AIM OF THE EXERCISE:
How many lines in the material below contain the word "agent"? Write only the number.

SUPPLIED MATERIAL section start

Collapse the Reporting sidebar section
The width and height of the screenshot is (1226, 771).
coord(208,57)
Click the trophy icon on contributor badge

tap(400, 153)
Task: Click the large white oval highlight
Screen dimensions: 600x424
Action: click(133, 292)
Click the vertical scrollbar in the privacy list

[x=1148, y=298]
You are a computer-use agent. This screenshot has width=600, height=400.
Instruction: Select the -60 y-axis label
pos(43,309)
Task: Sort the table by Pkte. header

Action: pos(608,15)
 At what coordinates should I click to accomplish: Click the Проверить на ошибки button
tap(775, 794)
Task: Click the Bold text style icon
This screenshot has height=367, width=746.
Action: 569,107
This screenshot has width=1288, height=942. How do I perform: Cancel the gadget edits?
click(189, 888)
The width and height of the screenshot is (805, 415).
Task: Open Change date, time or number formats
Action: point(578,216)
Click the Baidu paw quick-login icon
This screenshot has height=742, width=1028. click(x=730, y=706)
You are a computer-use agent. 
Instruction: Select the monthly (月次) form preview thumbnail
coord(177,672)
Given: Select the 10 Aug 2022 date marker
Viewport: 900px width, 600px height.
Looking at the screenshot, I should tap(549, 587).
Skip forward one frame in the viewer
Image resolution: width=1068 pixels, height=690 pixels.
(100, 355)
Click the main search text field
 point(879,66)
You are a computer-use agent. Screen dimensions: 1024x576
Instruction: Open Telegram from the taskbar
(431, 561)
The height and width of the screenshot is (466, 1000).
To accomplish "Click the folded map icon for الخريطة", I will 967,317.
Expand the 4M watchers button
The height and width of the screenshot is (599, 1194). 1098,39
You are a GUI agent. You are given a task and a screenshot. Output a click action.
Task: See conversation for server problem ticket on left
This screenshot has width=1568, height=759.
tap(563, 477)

SUPPLIED MATERIAL section end

TASK OUTPUT:
4